→ **What the task requires**
Copy out the line bearing "Viewport: 176px width, 134px" and all the lines after it, to the very end of the material below, exactly as written.

→ **Provided records**
--

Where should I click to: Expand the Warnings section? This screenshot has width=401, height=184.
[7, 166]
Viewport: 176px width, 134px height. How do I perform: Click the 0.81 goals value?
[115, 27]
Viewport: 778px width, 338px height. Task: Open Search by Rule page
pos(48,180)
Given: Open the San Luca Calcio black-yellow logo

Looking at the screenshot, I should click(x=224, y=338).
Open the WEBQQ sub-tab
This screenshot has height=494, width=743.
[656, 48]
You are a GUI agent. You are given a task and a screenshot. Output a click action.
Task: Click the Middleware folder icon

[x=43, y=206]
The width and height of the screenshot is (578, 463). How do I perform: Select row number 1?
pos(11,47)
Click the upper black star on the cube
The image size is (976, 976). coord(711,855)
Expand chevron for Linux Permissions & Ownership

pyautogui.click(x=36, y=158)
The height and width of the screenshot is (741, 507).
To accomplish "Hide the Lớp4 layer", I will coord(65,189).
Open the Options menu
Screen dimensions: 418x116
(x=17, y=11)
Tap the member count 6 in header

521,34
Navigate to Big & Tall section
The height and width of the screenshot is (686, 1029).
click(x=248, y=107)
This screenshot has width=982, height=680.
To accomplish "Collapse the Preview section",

--

→ **Solved problem**
Viewport: 176px width, 134px height. How do I perform: Click the 0.81 goals value?
[115, 27]
Viewport: 778px width, 338px height. Task: Open Search by Rule page
pos(48,180)
Given: Open the San Luca Calcio black-yellow logo

Looking at the screenshot, I should click(x=224, y=338).
Open the WEBQQ sub-tab
This screenshot has height=494, width=743.
[656, 48]
You are a GUI agent. You are given a task and a screenshot. Output a click action.
Task: Click the Middleware folder icon

[x=43, y=206]
The width and height of the screenshot is (578, 463). How do I perform: Select row number 1?
pos(11,47)
Click the upper black star on the cube
The image size is (976, 976). coord(711,855)
Expand chevron for Linux Permissions & Ownership

pyautogui.click(x=36, y=158)
The height and width of the screenshot is (741, 507).
To accomplish "Hide the Lớp4 layer", I will coord(65,189).
Open the Options menu
Screen dimensions: 418x116
(x=17, y=11)
Tap the member count 6 in header

521,34
Navigate to Big & Tall section
The height and width of the screenshot is (686, 1029).
click(x=248, y=107)
This screenshot has width=982, height=680.
To accomplish "Collapse the Preview section",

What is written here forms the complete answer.